How to complete this task: In the entries below, find every line with "will" and copy it.

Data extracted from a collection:
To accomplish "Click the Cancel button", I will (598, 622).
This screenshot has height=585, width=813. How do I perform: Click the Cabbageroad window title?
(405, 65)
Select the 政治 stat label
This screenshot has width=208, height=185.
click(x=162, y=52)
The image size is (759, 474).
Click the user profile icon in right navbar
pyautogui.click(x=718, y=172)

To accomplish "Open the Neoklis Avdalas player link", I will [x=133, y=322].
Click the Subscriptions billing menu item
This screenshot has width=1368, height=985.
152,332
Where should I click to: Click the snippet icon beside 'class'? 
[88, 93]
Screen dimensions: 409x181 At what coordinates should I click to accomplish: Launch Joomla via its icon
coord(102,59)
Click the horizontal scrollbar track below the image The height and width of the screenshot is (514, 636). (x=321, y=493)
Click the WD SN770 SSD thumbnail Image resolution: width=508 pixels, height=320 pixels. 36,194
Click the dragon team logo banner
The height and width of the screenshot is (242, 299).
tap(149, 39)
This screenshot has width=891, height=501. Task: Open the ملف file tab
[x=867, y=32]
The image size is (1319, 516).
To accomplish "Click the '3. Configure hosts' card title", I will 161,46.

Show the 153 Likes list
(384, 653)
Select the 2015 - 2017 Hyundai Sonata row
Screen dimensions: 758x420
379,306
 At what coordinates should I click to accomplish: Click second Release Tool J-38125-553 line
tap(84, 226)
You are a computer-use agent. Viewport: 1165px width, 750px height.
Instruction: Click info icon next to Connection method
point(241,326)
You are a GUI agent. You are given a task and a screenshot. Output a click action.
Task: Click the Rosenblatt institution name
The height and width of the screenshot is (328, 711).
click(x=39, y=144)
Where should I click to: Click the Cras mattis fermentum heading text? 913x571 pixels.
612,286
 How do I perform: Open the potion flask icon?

Completed task:
To accomplish "Click the Cancel button", I will (598, 622).
To accomplish "Open the Neoklis Avdalas player link", I will [x=133, y=322].
To accomplish "Click the '3. Configure hosts' card title", I will 161,46.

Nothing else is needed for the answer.